OK, so anyone who grew up with me knows that math was never my thing. I did indeed develop a reputation for not being able to add anything to anything and the answer be something that any other person on the planet would have come up with. As a matter of fact, just the word math and having to look at numbers on a piece of paper and know I am expected to do something with them, will cause me to instantly break out in sweat.
As a child growing up, our family moved just about every year. Each new school was at a different place in the text book. That isn’t such a big deal if you’re talking science or history, but if you’re talking math, it’s a big deal. By the time I hit third grade, I had missed being taught key pieces of information that are necessary to be able to do certain types of problems.

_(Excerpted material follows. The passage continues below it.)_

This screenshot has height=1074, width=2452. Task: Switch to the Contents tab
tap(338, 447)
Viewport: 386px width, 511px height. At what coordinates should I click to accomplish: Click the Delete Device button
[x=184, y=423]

My third grade teacher was Mrs. Beltz. She told me to never forget her name, and I never did. She had red potted geraniums all along the classroom window sill, which she meticulously cared for. Mrs. Beltz was all about her own controlling head trip rather than taking the time to meet students where they were at to address individual needs. This was years ago (refraining from inserting the word “many” and certainly avoiding using a number), so it was not an issue of class room size and not having the time. Mrs. Beltz would make me miss lunch and recess to finish math problems. I can still see the chalk board filled with numbers that I was supposed to be doing something with, but I had no clue as to what. What I was seeing, I had never seen before and no one was explaining it to me.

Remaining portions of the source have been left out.